Gather each line of the material below that contains the string "Save", and copy those lines unchanged. Case counts.

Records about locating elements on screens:
◇ ◇ ◇ ◇ ◇
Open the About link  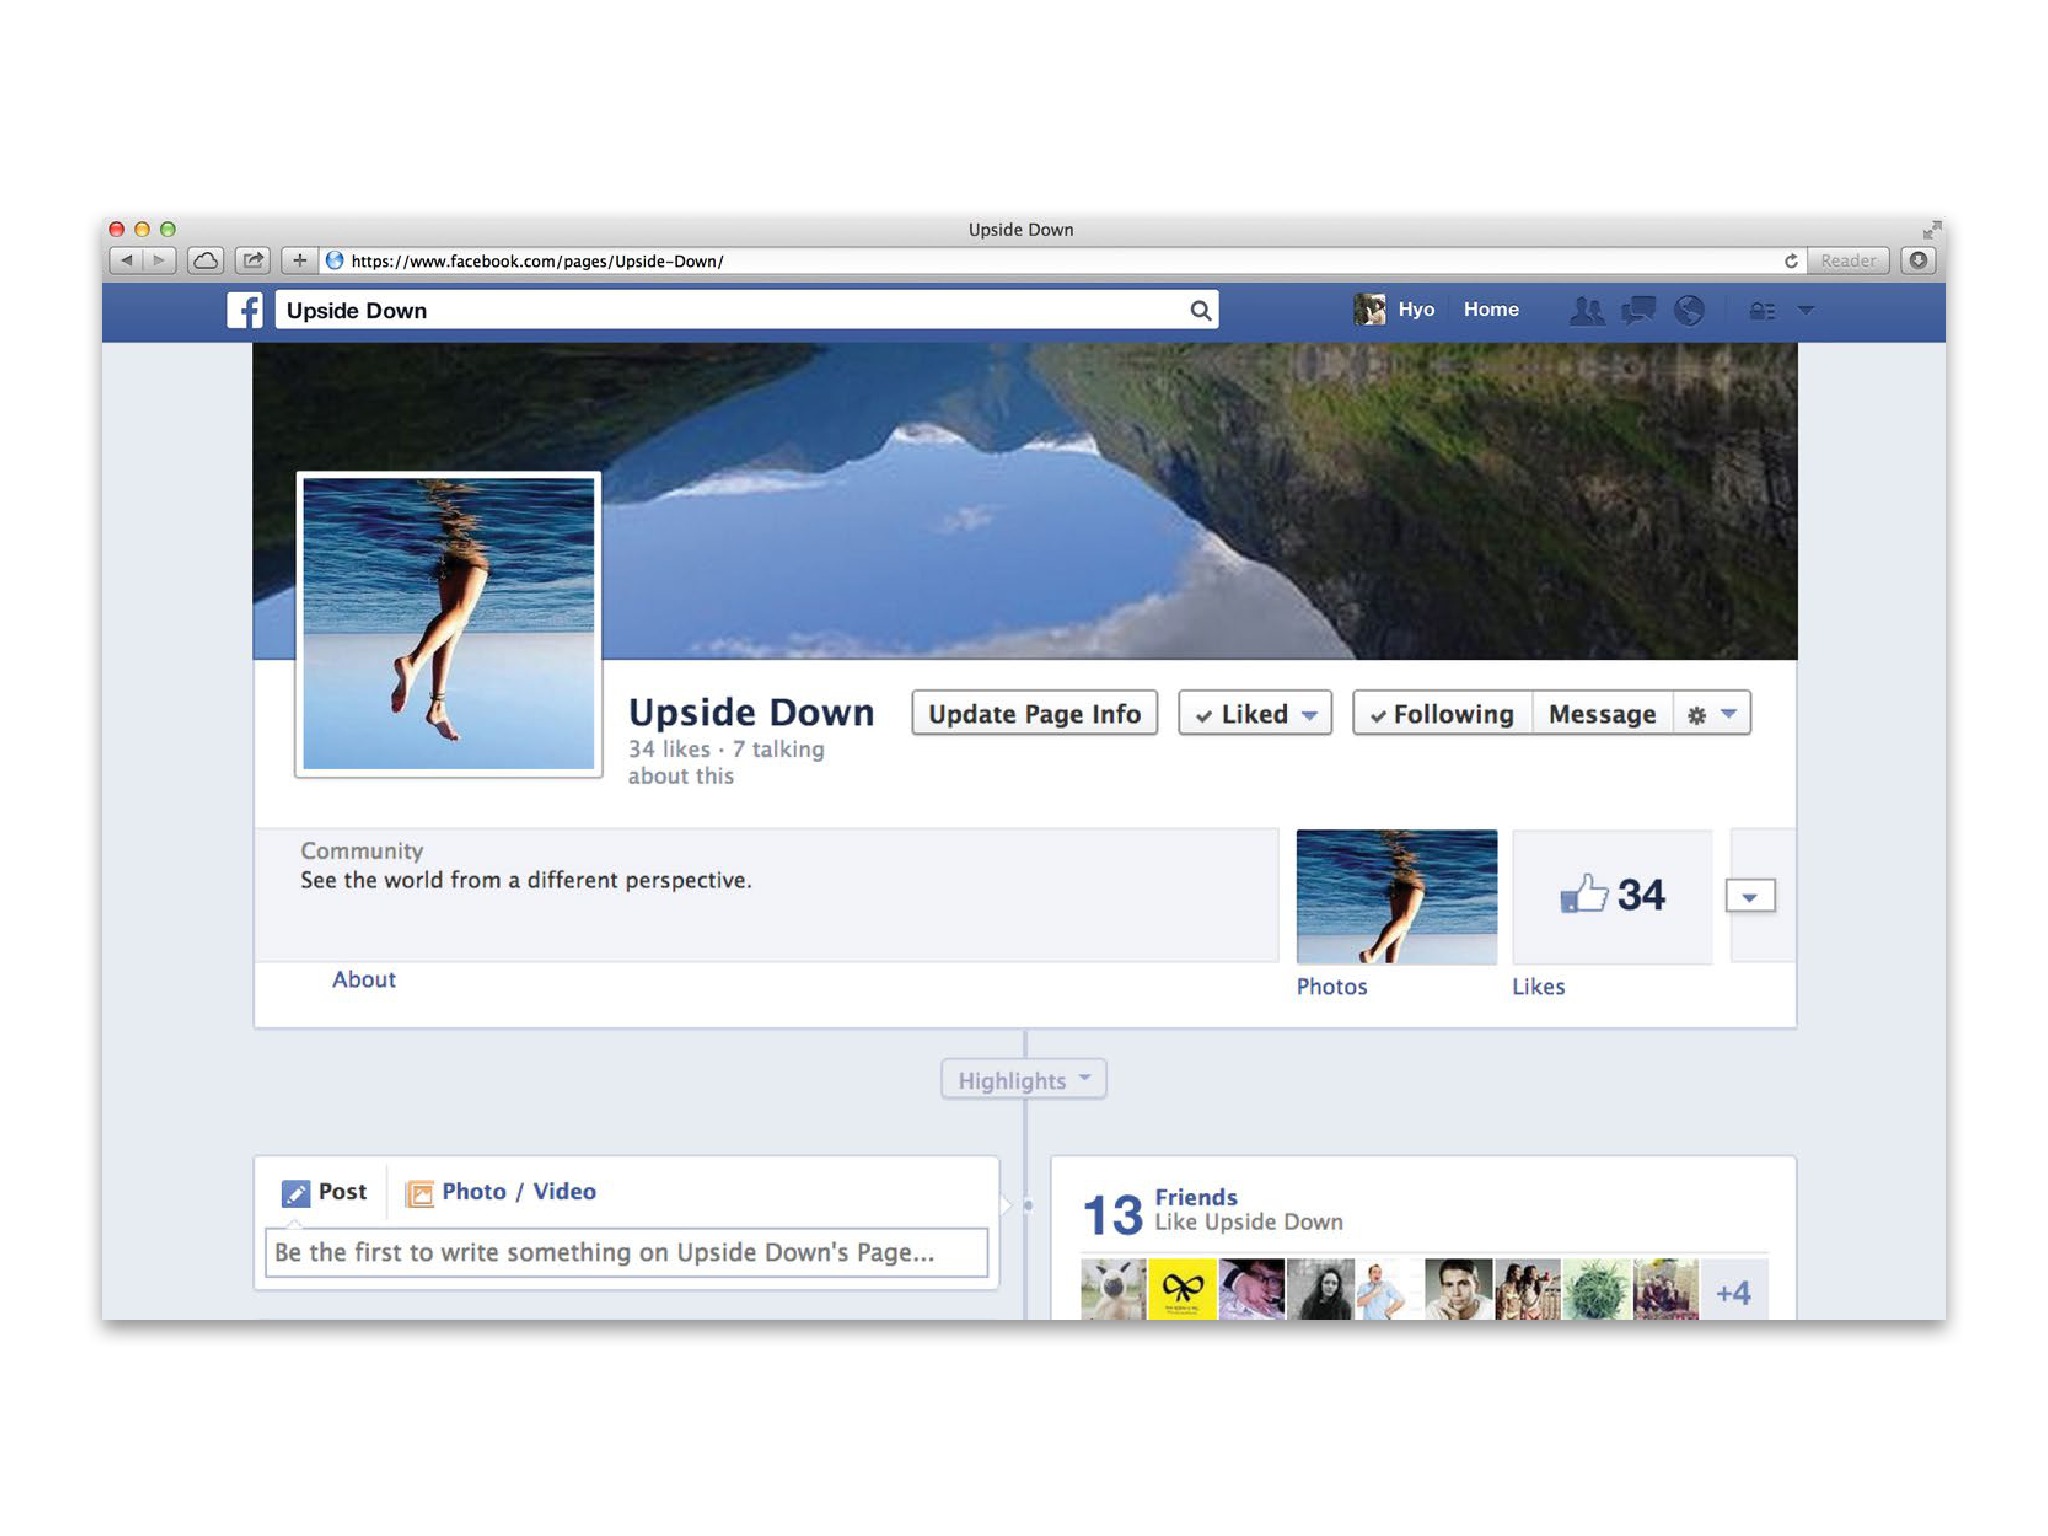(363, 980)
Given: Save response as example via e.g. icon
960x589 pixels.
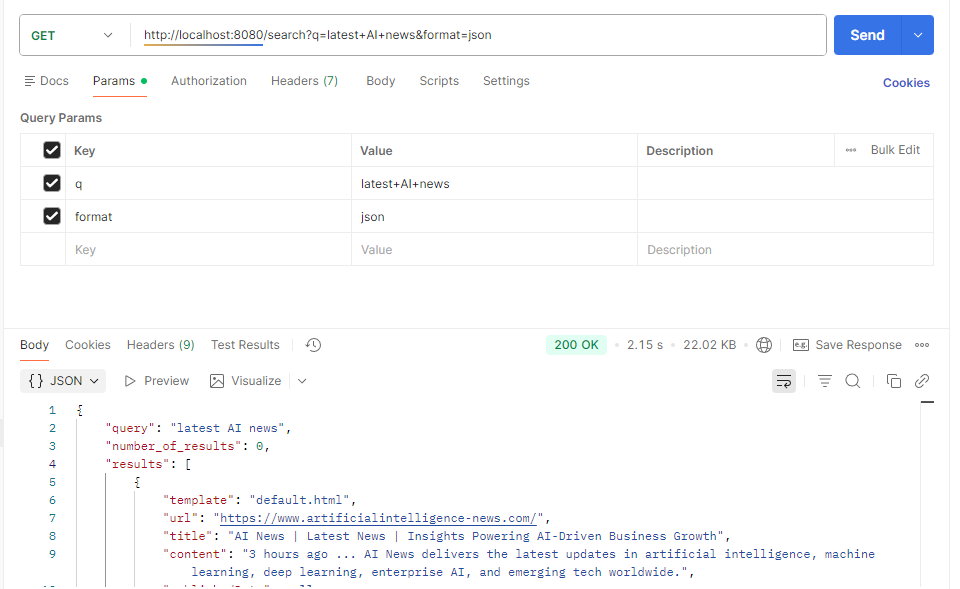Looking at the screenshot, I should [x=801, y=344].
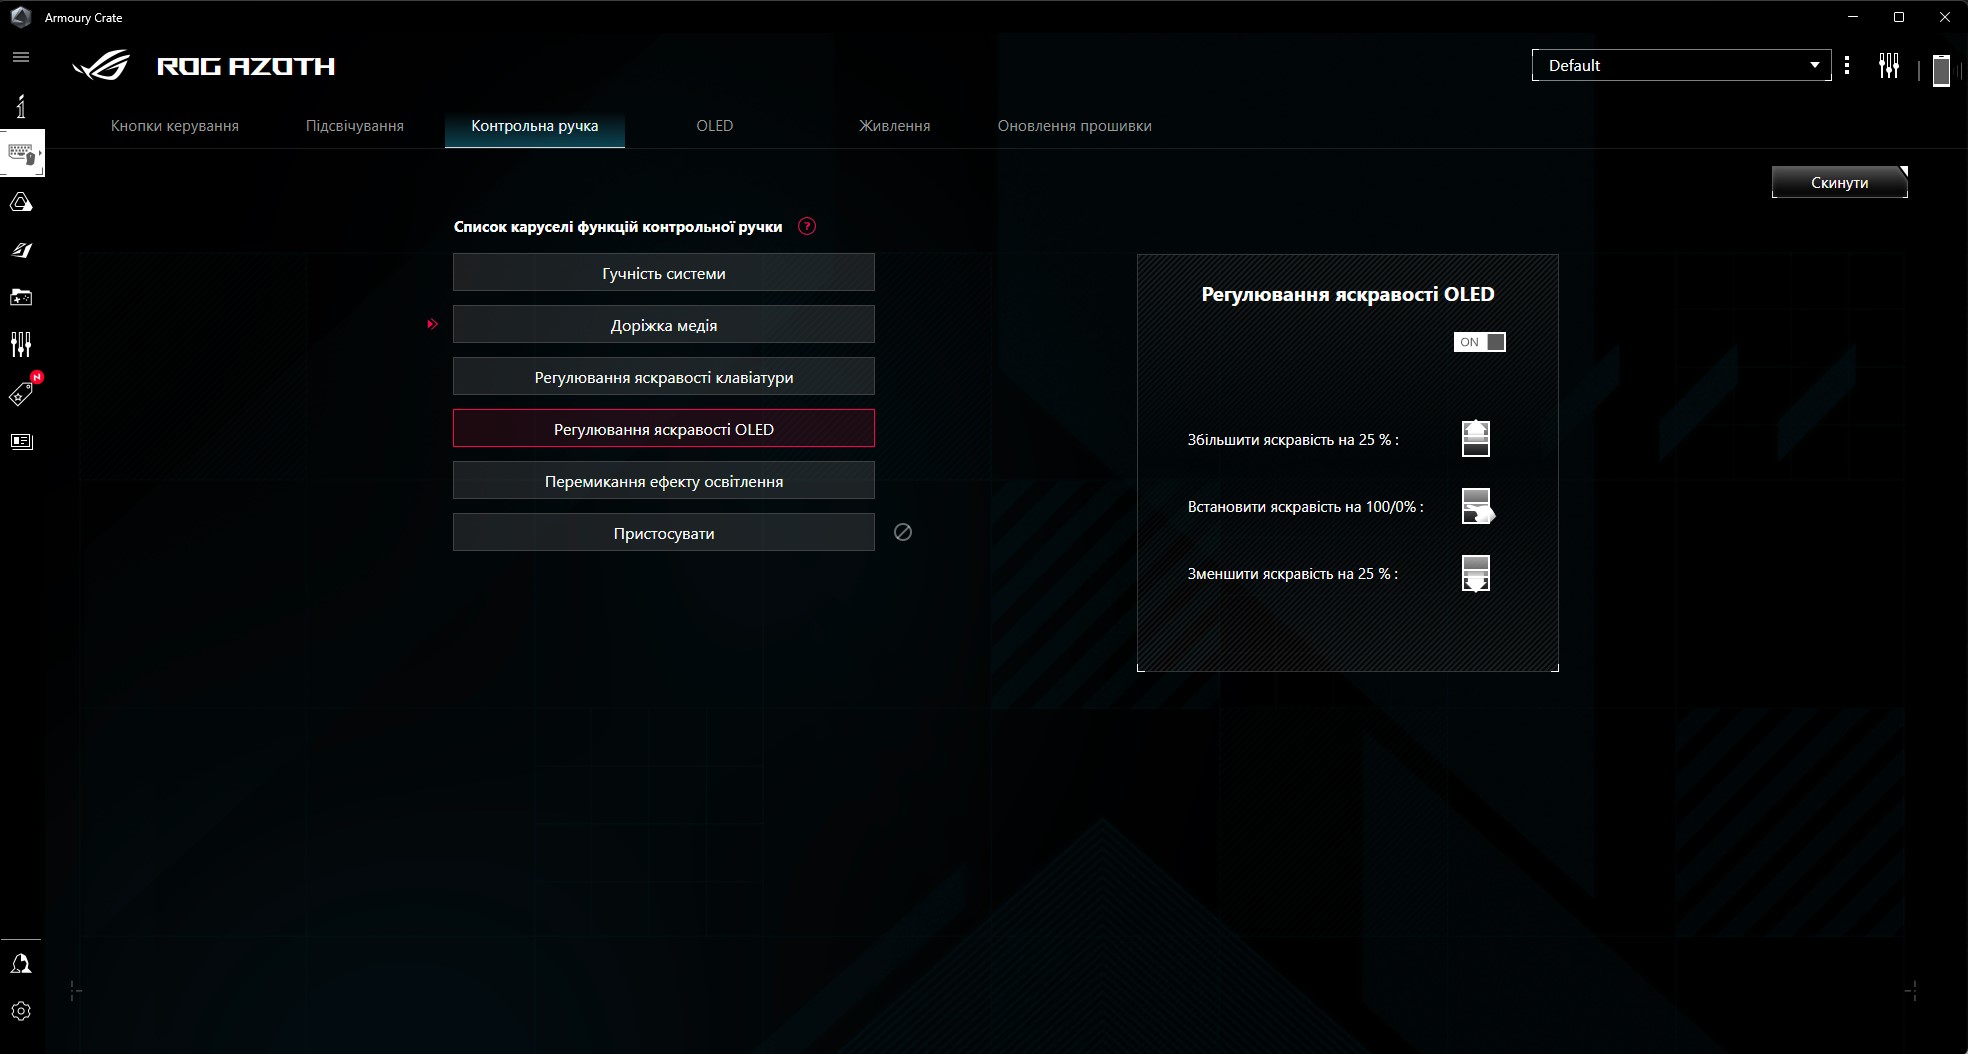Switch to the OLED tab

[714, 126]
◇ ◇ ◇ ◇ ◇
TASK SOLUTION:
Given: Save response as example via e.g. icon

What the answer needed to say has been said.